La Food and Drug Administration (FDA), l’autorité chargée d’autoriser la commercialisation des médicaments aux Etats-Unis, a rapidement démenti les propos du président américain. Le docteur Stephen Hahn, à la tête de la FDA, a expliqué que le traitement à la chloroquine n’avait pas encore été officiellement approuvé, et que des tests devaient encore être conduits, notamment lors d’un grand essai clinique.

Non, « Le Monde » n’a pas qualifié de « fake news » les recherches du professeur Raoult sur la chloroquine

Le 16 février, le professeur Didier Raoult diffusait une vidéo sur YouTube et sur le site de l’institut qui l’emploie (l’IHU Méditerranée Infection) dans laquelle il expliquait l’état de ses recherches et l’espoir qu’il mettait dans un traitement à base de chloroquine contre le coronavirus.

Cette vidéo était intitulée « Coronavirus : fin de partie ». Nous avons qualifié ce titre de « trompeur » et l’avons signalé comme tel à Facebook, avec qui nous avons noué un partenariat de lutte contre les fausses informations. A aucun moment nous n’avons parlé de « fake news » comme le prétend M. Raoult aujourd’hui.

L’article que nous avons écrit relatait les recherches de M. Raoult (qui estimait alors « que le coronavirus était l’infection la plus facile à traiter »), tout en enjoignant à nos lecteurs d’avoir « une lecture prudente de cette annonce ». Cette évaluation n’a pas abouti à une quelconque censure de la vidéo de M. Raoult, mais à une simple mise en garde à l’attention des utilisateurs de Facebook avant qu’ils décident de la visionner.

Le professeur Raoult s’est ému du fait que nous ayons signalé sa vidéo – et en l’occurrence son titre – par la voix du chargé de communication de l’IHU Méditerranée Infection.
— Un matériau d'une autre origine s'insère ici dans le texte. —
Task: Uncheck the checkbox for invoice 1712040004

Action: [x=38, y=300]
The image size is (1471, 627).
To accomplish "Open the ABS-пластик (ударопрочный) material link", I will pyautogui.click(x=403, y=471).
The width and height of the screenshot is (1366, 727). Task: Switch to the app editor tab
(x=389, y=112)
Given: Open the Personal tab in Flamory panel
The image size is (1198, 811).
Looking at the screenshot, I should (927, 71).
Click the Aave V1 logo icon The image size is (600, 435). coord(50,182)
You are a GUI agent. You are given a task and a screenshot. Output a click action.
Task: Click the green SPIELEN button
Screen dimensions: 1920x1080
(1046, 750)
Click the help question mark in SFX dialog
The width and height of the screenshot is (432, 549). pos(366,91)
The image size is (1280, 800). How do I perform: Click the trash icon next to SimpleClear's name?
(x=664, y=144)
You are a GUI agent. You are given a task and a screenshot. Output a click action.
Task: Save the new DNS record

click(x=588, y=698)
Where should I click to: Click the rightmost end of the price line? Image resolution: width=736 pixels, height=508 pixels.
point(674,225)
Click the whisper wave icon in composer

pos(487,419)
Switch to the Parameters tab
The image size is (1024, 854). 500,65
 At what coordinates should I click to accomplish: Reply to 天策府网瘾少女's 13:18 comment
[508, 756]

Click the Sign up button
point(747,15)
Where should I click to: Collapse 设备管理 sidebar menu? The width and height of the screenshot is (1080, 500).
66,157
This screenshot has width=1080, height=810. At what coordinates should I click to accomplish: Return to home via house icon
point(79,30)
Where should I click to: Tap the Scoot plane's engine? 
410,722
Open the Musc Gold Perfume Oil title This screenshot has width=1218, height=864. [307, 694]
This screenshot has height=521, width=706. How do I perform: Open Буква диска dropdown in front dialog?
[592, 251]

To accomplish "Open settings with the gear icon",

Ce dernier a cependant convenu que le titre d’origine pouvait poser problème, et l’a remplacé par un autre, plus mesuré. Cette rectification nous a amenés à retirer notre avertissement sur la vidéo.

Plus largement, Didier Raoult a relativisé à plusieurs reprises aux mois de janvier et février 2020 la portée de l’épidémie en cours : « Ce virus n’est pas si méchant », déclarait-il notamment au JDD début février.